Estudio sugiere que gusto humano por el alcohol viene de los monos

Monos “borrachos”: clave para entender nuestro gusto por el alcohol
Un estudio reciente ha encontrado evidencia de que algunos primates consumen fruta fermentada y presentan comportamiento que podría calificarse como “ebriedad”, lo que sugiere que el gusto humano por el alcohol podría tener raíces evolutivas. Estos simulacros de intoxicación en animales salvajes apuntan a un comportamiento ancestral que habría precedido el uso humano del etanol.
Los investigadores rastrearon poblaciones de monos en bosques tropicales donde frutas silvestres fermentan naturalmente. Observaron que ciertas especies ingieren estas frutas durante etapas de fermentación, ocasionando efectos perceptibles como descoordinación, pérdida de equilibrio y mayor riesgo en sus desplazamientos.
¿Qué hallaron los científicos?
El equipo detectó que los niveles de etanol en algunas frutas fermentadas alcanzaban concentraciones suficientes para causar efectos ligeros de intoxicación. Cuando los monos ingerían estas frutas, mostraban conductas alteradas similares a lo documentado en humanos tras consumir alcohol.
Los científicos analizaron tanto el contenido de etanol en la fruta como biomarcadores en los excrementos y tejido, confirmando la exposición al alcohol. Esto abre la posibilidad de que el consumo ocasional de alcohol no fuera inicialmente un hábito humano cultural, sino una consecuencia evolutiva de comportamientos alimenticios presentes en los primeros primates.
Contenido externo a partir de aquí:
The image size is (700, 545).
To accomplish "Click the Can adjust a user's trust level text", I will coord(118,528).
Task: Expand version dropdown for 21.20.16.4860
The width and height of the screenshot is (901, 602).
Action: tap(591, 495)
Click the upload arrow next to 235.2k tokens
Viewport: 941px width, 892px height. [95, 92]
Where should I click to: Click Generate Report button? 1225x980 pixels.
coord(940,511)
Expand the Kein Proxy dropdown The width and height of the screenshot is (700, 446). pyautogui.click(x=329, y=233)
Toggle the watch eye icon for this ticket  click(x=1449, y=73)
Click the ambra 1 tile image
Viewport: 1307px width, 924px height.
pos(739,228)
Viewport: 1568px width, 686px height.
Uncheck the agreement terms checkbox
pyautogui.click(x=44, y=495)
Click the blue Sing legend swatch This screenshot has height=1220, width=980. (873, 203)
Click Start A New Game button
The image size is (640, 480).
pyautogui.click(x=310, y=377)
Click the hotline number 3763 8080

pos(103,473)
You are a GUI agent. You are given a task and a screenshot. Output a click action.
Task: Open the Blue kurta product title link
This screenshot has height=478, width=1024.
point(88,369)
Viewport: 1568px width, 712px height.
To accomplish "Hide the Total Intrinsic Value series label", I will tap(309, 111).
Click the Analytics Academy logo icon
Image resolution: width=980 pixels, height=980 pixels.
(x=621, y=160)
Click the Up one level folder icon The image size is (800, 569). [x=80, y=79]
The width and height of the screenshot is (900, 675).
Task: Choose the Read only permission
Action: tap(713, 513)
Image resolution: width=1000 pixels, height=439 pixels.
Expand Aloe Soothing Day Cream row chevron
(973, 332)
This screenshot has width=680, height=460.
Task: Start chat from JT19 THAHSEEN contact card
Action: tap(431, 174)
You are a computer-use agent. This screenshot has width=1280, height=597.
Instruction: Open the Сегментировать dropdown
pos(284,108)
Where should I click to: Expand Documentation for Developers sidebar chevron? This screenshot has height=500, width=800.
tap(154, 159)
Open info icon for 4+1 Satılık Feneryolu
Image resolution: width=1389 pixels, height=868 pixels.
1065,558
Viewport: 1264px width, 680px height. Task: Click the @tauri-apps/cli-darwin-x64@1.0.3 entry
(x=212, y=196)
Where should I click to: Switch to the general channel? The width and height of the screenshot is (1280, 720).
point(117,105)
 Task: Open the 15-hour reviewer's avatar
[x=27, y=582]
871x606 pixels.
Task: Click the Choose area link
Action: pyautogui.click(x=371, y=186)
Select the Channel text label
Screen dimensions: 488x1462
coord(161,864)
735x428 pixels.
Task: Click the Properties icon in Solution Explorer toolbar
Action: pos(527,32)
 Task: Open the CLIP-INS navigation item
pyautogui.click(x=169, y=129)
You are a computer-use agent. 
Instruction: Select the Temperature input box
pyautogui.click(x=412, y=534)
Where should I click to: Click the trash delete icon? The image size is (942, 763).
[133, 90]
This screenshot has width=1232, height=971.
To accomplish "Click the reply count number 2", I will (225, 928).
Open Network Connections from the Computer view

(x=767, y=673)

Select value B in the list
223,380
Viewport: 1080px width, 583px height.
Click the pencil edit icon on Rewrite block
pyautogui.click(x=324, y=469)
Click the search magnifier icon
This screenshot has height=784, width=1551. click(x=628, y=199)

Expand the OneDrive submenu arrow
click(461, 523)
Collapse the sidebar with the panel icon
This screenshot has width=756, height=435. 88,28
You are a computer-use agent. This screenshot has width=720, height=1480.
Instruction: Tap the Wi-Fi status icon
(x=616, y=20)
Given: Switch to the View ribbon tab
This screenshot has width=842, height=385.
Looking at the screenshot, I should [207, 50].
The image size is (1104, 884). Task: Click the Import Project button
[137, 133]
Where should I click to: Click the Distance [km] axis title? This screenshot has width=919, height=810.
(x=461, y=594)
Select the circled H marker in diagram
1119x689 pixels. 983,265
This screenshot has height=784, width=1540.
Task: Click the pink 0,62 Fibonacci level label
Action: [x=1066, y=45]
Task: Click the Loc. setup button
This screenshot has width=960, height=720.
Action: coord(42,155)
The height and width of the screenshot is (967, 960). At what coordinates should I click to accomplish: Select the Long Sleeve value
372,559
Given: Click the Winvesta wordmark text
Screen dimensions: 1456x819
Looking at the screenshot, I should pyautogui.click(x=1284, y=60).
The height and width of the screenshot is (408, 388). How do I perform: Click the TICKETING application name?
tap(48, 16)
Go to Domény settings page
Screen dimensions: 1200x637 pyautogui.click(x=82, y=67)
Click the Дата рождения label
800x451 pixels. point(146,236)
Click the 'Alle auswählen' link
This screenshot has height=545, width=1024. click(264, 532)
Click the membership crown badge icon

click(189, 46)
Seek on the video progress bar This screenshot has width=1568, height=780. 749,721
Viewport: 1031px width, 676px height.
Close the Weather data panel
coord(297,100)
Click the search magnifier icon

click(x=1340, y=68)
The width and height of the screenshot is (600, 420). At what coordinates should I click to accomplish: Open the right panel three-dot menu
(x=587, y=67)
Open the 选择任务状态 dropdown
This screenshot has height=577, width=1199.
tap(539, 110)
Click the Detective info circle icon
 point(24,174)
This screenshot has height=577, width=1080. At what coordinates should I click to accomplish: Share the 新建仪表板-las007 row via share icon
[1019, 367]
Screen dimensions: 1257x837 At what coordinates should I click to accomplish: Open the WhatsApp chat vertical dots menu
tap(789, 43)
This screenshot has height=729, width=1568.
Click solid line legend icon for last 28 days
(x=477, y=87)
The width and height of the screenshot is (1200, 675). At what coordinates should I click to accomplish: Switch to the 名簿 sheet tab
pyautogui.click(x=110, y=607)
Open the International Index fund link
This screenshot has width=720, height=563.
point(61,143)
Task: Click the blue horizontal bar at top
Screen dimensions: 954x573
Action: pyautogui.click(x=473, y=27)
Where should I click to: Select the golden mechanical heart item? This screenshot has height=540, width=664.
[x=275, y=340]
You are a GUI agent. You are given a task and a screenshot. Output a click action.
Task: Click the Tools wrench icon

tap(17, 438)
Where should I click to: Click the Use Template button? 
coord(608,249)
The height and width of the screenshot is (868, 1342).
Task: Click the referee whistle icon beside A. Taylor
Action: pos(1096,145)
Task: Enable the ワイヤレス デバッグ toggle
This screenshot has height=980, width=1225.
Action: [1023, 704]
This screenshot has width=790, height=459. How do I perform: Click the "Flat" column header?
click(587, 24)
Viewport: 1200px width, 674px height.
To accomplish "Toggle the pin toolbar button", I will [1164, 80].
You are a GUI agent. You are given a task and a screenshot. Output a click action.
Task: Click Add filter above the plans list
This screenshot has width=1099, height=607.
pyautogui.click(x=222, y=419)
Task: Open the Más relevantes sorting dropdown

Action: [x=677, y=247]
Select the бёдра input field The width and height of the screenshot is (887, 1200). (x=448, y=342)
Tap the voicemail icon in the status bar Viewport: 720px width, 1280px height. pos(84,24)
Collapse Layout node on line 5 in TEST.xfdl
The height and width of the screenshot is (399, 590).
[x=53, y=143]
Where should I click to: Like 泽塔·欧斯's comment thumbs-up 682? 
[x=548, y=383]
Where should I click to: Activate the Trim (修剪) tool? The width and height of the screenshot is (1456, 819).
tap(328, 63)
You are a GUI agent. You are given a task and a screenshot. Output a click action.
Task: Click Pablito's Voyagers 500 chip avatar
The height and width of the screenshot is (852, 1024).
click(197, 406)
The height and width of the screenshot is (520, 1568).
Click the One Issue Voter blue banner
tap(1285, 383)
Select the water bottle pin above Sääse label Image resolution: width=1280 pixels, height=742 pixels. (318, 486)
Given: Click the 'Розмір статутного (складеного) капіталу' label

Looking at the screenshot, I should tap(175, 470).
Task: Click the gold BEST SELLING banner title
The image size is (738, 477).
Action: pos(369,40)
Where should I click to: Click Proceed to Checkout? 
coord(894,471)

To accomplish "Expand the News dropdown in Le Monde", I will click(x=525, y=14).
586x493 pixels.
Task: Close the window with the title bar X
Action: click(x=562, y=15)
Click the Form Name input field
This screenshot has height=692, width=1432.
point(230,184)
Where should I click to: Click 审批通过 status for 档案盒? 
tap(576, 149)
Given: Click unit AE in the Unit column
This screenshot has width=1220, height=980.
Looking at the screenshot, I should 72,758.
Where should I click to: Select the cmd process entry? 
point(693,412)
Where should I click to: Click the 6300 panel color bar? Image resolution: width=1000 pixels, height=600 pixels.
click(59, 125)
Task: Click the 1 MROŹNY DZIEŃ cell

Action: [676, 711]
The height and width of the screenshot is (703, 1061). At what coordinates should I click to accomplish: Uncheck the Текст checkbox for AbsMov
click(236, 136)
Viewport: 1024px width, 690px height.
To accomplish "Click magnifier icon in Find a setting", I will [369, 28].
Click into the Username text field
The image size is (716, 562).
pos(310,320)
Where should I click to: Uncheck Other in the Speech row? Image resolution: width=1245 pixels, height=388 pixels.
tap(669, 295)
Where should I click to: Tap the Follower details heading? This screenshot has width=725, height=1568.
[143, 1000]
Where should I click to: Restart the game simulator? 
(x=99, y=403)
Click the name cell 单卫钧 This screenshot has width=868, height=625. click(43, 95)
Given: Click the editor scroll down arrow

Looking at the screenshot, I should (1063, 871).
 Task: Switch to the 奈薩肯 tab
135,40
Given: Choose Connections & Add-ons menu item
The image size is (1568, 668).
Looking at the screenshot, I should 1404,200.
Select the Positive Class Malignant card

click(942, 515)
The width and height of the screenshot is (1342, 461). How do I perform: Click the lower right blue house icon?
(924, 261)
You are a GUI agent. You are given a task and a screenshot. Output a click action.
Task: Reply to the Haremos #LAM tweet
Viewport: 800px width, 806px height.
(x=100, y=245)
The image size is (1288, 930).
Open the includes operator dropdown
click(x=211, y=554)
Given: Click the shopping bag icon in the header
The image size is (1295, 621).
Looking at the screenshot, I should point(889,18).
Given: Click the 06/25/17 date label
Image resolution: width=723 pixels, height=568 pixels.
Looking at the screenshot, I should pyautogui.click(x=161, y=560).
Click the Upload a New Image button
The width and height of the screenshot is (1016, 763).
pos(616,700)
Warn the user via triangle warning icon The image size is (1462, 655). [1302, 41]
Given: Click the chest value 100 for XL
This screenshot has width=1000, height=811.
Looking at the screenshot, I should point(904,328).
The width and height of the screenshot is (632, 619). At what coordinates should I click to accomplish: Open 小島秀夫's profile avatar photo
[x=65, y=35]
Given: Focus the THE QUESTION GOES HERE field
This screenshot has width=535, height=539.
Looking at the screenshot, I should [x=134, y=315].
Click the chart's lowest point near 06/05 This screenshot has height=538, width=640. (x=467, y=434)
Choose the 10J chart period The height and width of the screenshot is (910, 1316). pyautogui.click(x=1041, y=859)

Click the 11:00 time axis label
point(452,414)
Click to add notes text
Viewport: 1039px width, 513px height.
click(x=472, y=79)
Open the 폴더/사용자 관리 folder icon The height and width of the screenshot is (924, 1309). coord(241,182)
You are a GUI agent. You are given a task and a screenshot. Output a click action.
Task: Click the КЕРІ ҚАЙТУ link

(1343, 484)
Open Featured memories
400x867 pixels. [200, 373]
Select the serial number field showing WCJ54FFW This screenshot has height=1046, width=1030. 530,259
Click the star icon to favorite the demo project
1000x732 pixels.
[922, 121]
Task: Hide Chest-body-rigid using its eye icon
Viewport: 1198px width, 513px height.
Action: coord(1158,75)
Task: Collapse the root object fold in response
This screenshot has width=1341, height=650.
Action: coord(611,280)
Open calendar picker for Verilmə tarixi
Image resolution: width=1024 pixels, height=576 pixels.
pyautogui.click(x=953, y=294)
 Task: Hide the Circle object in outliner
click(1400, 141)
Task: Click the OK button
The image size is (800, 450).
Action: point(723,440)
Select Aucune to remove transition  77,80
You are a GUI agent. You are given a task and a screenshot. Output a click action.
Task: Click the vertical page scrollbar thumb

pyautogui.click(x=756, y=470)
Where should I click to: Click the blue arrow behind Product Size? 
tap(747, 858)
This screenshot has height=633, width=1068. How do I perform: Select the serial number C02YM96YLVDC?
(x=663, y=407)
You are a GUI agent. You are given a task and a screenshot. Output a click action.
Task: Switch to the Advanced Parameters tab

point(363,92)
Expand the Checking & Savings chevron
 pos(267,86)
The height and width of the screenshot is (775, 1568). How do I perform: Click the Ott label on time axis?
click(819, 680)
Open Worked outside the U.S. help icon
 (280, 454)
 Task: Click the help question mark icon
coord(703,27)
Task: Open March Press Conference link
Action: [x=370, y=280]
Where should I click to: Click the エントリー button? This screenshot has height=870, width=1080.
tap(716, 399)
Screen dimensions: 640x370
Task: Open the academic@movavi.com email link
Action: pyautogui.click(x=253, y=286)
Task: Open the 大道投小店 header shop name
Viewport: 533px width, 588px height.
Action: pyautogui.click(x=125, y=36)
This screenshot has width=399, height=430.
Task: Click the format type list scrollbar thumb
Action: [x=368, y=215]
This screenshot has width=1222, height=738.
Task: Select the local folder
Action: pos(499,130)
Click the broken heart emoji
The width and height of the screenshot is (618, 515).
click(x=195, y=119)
Relevancia para la biología humana
Este hallazgo contribuye a la hipótesis de que el ser humano heredó una predisposición para detectar y consumir alcohol en cantidades moderadas. En otras palabras, el gusto por el etanol no sería puramente cultural, sino que podría tener un componente biológico antiguo.
Estudios anteriores ya habían señalado que los humanos poseen enzimas para metabolizar alcohol, lo que podría haber ofrecido ventajas evolutivas en ambientes donde frutas fermentadas eran abundantes. Este nuevo trabajo en primates refuerza esa conexión evolutiva entre alimentación natural y consumo de sustancias fermentadas.
Implicaciones y cautelas
Aunque los resultados son fascinantes, los científicos advierten que no todos los comportamientos observados equivalen a abuso o dependencia. Los efectos en los animales estudiados fueron leves y ocasionales. Además, extrapolar directamente desde primates a humanos requiere cautela, pues el contexto biológico, social y cultural ha modificado profundamente nuestras respuestas al alcohol.
Este tipo de investigaciones puede ayudar a comprender por qué algunas poblaciones humanas presentan diferencias en la tolerancia al alcohol o en la predisposición al consumo excesivo.